When Oprah Winfrey decided to go public about her latest weight gain, she didn't hold anything back and suggested to the editors of her magazine, O, "Why don't we just put my fat butt on the cover?"
And so, Winfrey's 200-pound self was posed next to a picture of her skinnier self from three years ago.
The talk show queen is talking about her latest tumble off the diet wagon and "Good Morning America" showed a clip today from Winfrey's Jan. 5 show that will be all about weight.
In the clip, Winfrey discusses how the O cover came about.
"When we first started to discuss what we would do for the magazine cover for January, I said, 'Why don't we just tell the truth? Why don't we just but my fat butt on the cover? Why don't we just shoot that?'" she said.
The country's most famous yo-yo dieter says that admitting you have blown the diet is a ">necessary step.
"I've gained 40 pounds in the past year," she said. "It's OK with me. Part of getting back on track is you have to accept where you are right now in order to move forward."
According to Gayle King, O's editor at large and Winfrey's best friend, it was Winfrey's idea to put her whole body on the cover of O next to a much skinnier picture of herself from 2005.
"We were trying to figure out what to do for January and she said, 'You know what I think we're going to do? We're going to take our cover from 2005 and shoot me the way I am now and put them side by side,'" King told "GMA." "She said 'I have eyes. Everyone can see what is happening to me. Let's put it out there.'"
The cover and a brutally honest essay, which will appear in the January issue of O Magazine, chronicles her struggle with an out-of-balance thyroid and how the condition gave her a "fear of working out." Winfrey says that instead of trying to lose weight, her goal is to be strong, healthy and fit.
Winfrey had slimmed down to 160 pounds in 2006, but in the O confession, she said she had eaten her way to an additional 40 pounds.
"Yes, you're adding correctly. That means the dreaded 2-0-0," Winfrey wrote.
"I was so frustrated I started eating whatever I wanted," Winfrey wrote. "That's never good."
"The fact that it's happened to her again is very stunning," King said.
Winfrey isn't content with just writing about her weight gain. She will talk about it too, a lot.
Besides the Jan. 5 episode of her show, Winfrey will also discuss her weight on "The Gayle King Show" Jan. 5 on XM Satellite. And she will host interactive live webcasts at Oprah.com the week of Jan. 12 to 16 every night at 9 ET.
America's favorite talk show host has famously struggled with weight gain from her earliest days on television.
"This is not Oprah's first rodeo," King said. "She's gained weight, lost weight, gained weight, lost weight. When she's ready to lose weight she will."

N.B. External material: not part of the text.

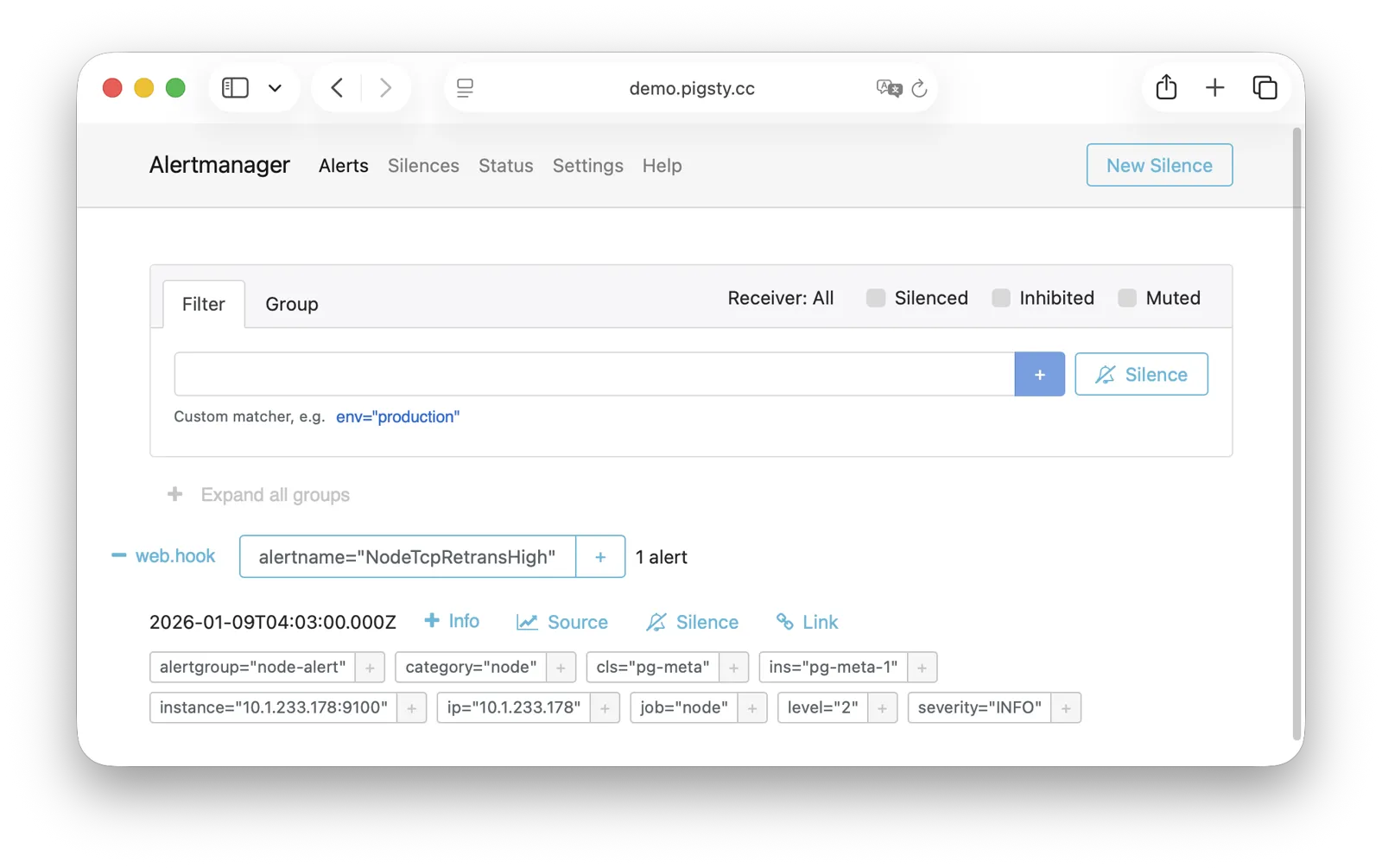
Task: Toggle the Muted alerts checkbox
Action: click(1126, 297)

In 1988, she wore a slim pair of Calvin Klein jeans as she wheeled a wagon loaded with fat onto her set to show the 67 pounds that she had lost then.
"I had literally starved myself for four months -- not a morsel of food," Winfrey said in 2005. "Two hours after that show, I started eating to celebrate -- of course, within two days those jeans no longer fit!"
She regained the weight within two years and claimed she would never diet again.
Winfrey has shared her struggles on her show in the last 20 years. She finished a Marine Corps marathon but then topped the scales at 237 pounds.
Of her latest dietary flop, she wrote, "I definitely wasn't setting an example. I was talking the talk, but I wasn't walking the walk. And that was very disappointing to me."
With weeks before President-elect Obama's historic presidency begins, Winfrey says she still wonders what she'll wear to the inaugural ball.
"I had a dress on the vision board, but I'm not sure that's going to fit," she said. "So I have to work on something else."
The reaction to the announcement of O Magazine's January issue has already been "really huge," King said.
Winfrey isn't the only voluptuous celebrity who has given up on the idea of being slim, but is continuing to do some form of dieting.
Queen Latifah signed on as a spokeswoman for Jenny Craig earlier this year. But she said she had no plans to shrink her plus-size image.
Instead, Latifah said she would be satisfied to lose 5 percent to 10 percent of her body fat but expected to cut down on her chances of disease and living a healthier life.
Former supermodel Tyra Banks is hardly in the same class as Winfrey and Latifah but she admitted on her show that she had packed on 30 pounds since her catwalk days had ended. And she's not embarrassed about it at all, she says.